» **What the task requires**:
In the copy you make, include no pictures, and transcribe every record exactly.

--- START ---

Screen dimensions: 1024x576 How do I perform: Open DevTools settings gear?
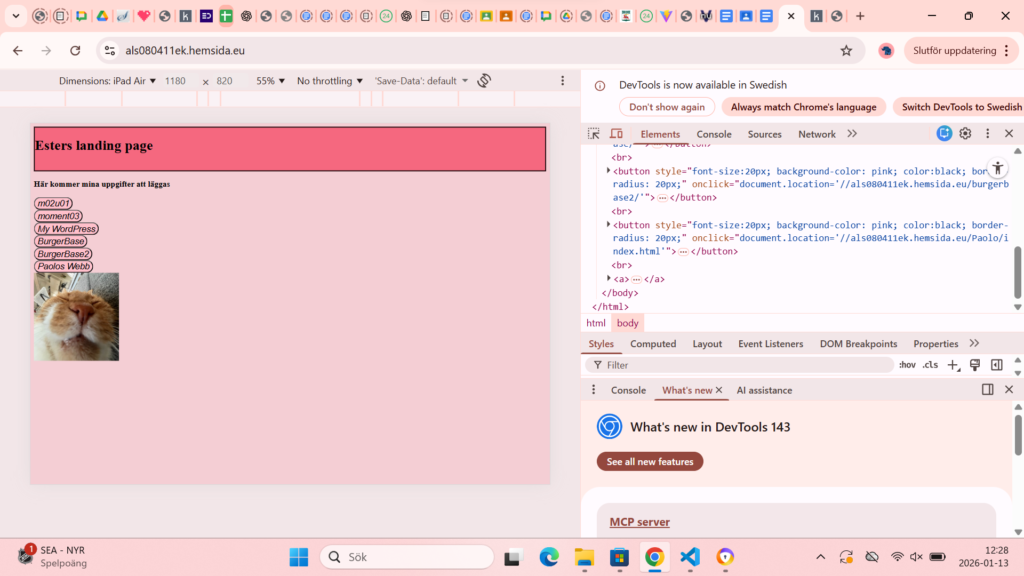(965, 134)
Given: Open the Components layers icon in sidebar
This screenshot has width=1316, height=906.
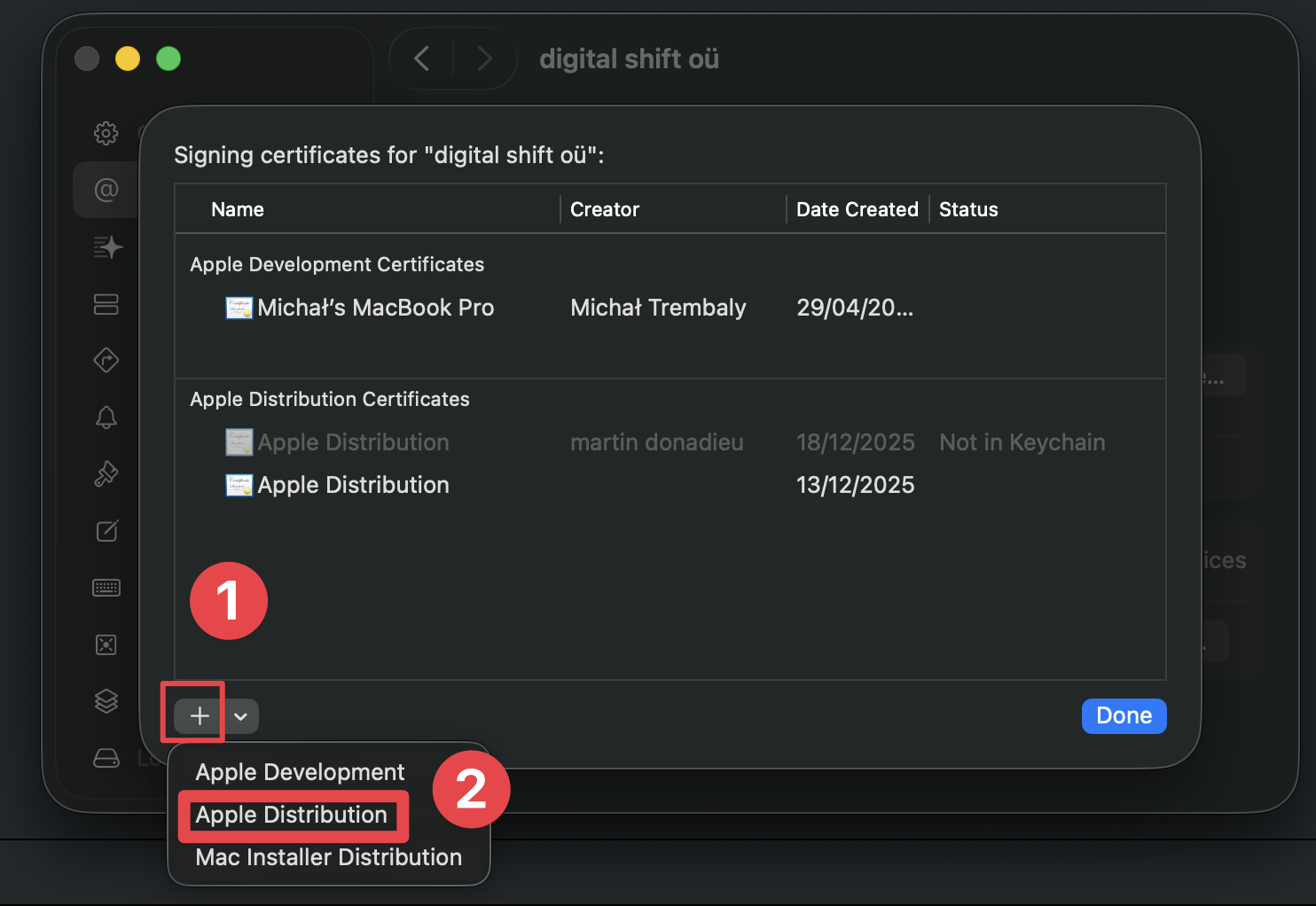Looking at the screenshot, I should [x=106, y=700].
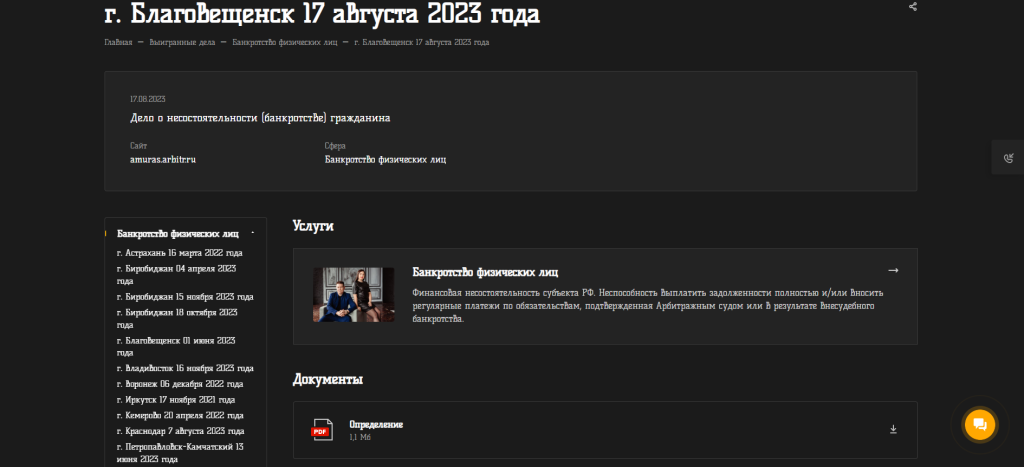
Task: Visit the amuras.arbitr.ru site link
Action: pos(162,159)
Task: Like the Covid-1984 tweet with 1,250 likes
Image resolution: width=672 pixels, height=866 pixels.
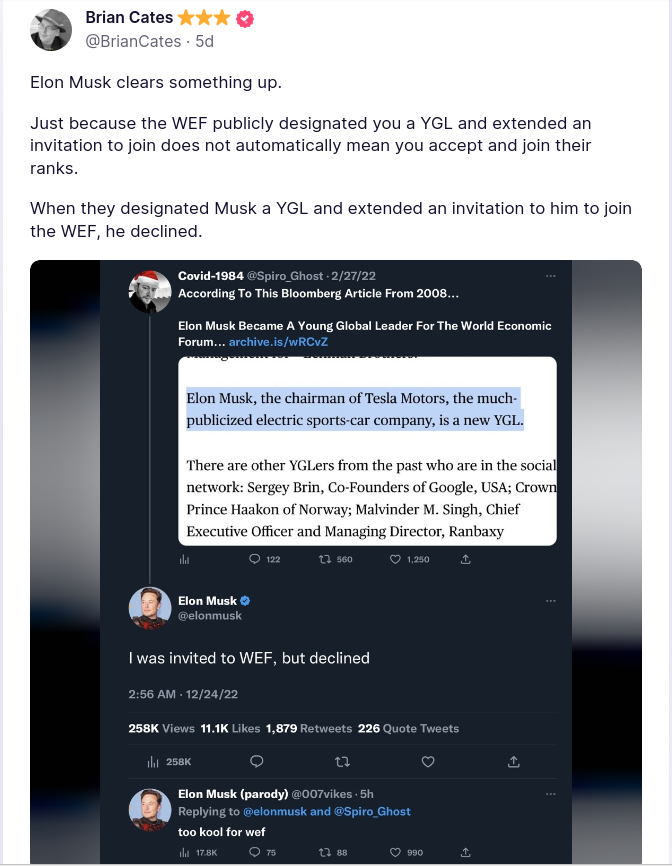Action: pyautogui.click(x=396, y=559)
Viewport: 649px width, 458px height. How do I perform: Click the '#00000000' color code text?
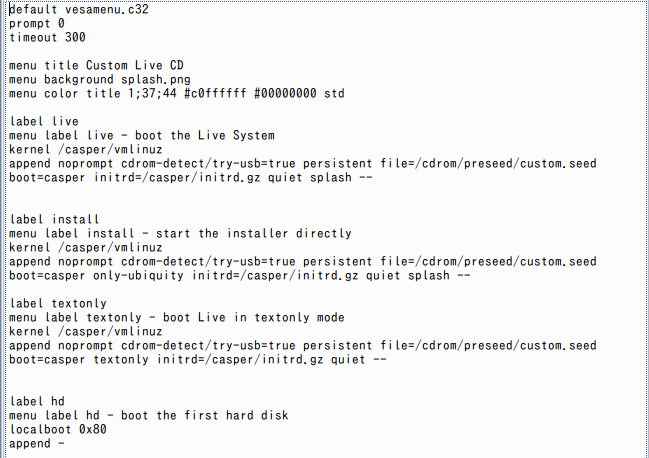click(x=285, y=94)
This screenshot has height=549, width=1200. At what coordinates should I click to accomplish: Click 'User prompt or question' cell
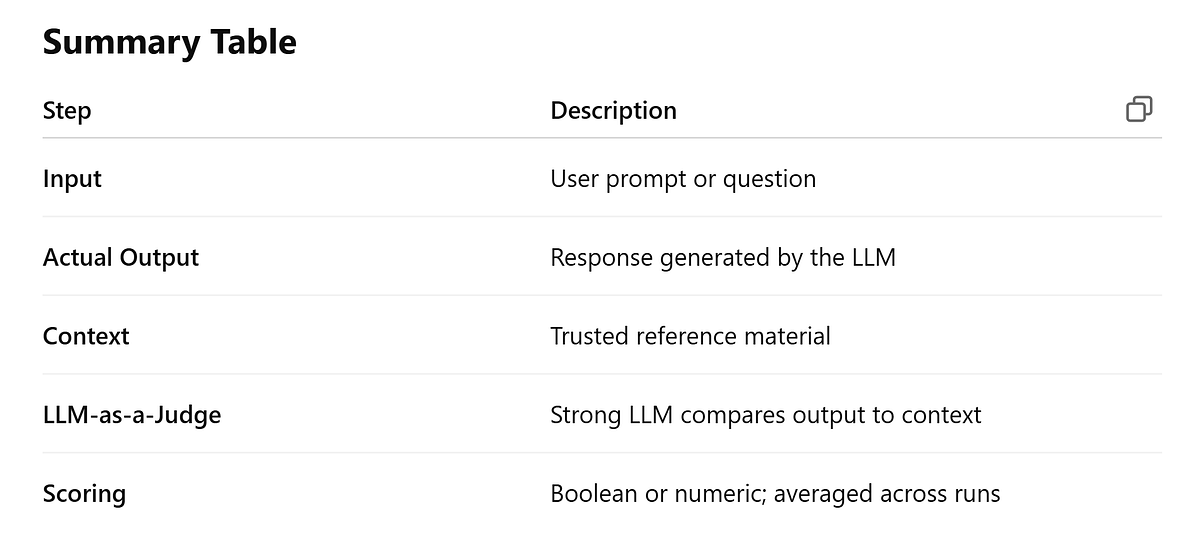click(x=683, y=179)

--- END ---

» **Finished exercise**:
Screen dimensions: 1024x576 How do I perform: Open DevTools settings gear?
(965, 134)
Given: Open the Components layers icon in sidebar
This screenshot has width=1316, height=906.
Looking at the screenshot, I should [x=106, y=700].
Task: Visit the amuras.arbitr.ru site link
Action: pos(162,159)
Task: Like the Covid-1984 tweet with 1,250 likes
Image resolution: width=672 pixels, height=866 pixels.
Action: pyautogui.click(x=396, y=559)
Viewport: 649px width, 458px height. How do I perform: Click the '#00000000' color code text?
click(x=285, y=94)
This screenshot has height=549, width=1200. At what coordinates should I click to accomplish: Click 'User prompt or question' cell
click(x=683, y=179)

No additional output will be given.